Curtis P. Langlotz’s responses to interview questions from Tal Behar, Precision World Medicine Conference
Curtis P. Langlotz,
Professor of Radiology, Medicine, and Biomedical Data Science
Senior Associate Vice Provost for Research
Director, Center for Artificial Intelligence in Medicine & Imaging
Senior Fellow, Institute for Human-Centered Artificial Intelligence
1. If you could mandate one interoperability rule for PACS/RIS to unlock AI at scale, what is it?
I would remove the need for interoperability altogether. We have separate PACS, RIS, worklist, and reporting systems only for historical reasons. In the past, the networks, CPUs, and monitors needed for each of these tasks were different, and often required specialized equipment. We are at the point where a unified radiologist workstation can be made available everywhere as a cloud-native system. Just point your browser at the cloud, and get seamlessly integrated worklist, image display, reporting, with AI to support it all.

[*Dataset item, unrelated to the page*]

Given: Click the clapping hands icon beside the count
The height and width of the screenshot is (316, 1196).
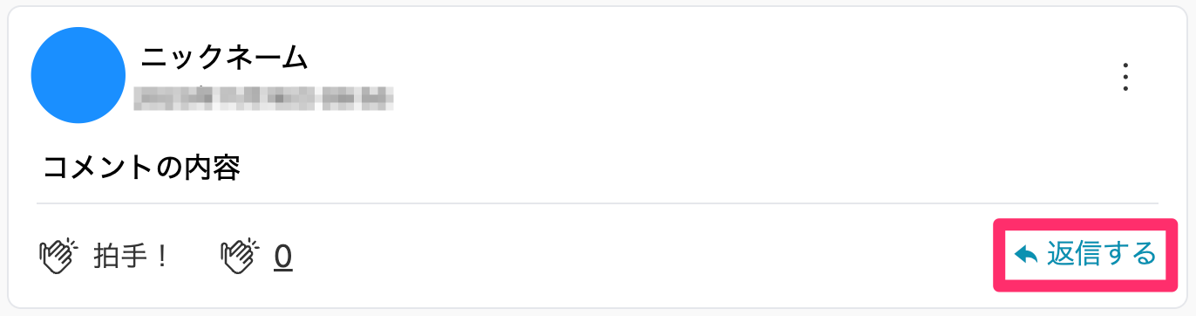Looking at the screenshot, I should (240, 256).
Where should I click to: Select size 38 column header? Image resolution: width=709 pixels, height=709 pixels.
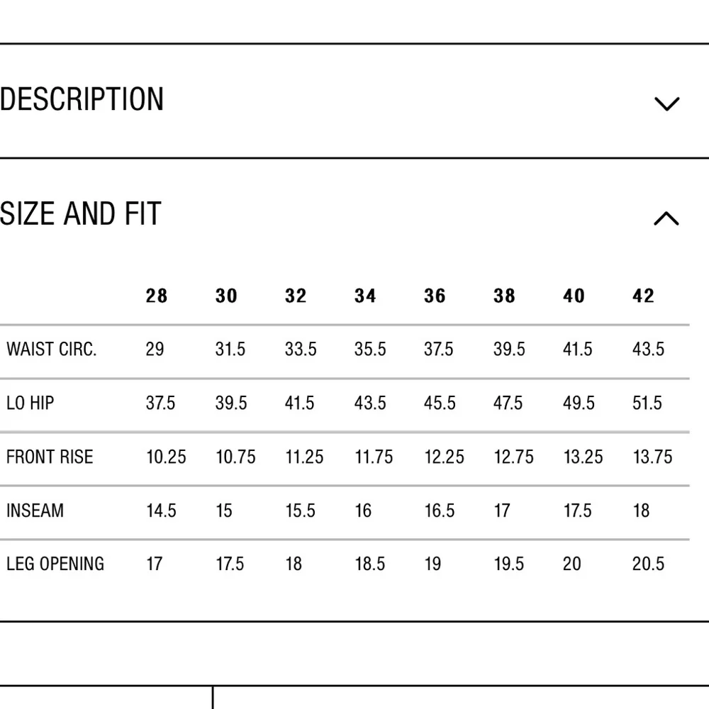[x=504, y=296]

2. How should we measure “explainability” so clinicians trust AI triage beyond heatmaps and boxes?
AI models can be persuasive but wrong, so I like to distinguish trust, which is sometimes misplaced, from trustworthiness. There are many ways to generate trustworthiness: randomized clinical trials showing that implementing the system produces better patient outcomes, rigorous governance processes to ensure that implemented systems perform well in a new setting, systems that accurately explain their conclusions, and systems that express well-calibrated measures of confidence.
3. In the past, you have said that AI won’t replace radiologists, but radiologists who use AI will replace radiologists who don’t. Do you still believe that is true?

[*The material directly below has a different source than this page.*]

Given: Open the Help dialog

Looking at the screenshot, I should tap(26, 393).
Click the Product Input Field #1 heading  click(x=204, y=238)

Yes, I do, because I believe that human and machine intelligence are different and complementary. There have been some recent studies in which AI alone surpassed AI plus the physician–a study of difficult differential diagnosis and a similar study in radiology diagnosis. These results often are due to suboptimal collaboration between AI and humans. We have so much to learn about how AI and humans should interact.Some radiology AI applications, such as report drafting, will improve our efficiency thereby reducing the need for radiologists. But any reduction will be overwhelmed by the continuing increase in study volumes. Radiologists will embrace these AI-generated efficiencies to reduce burnout–no radiologist will be displaced by these technologies.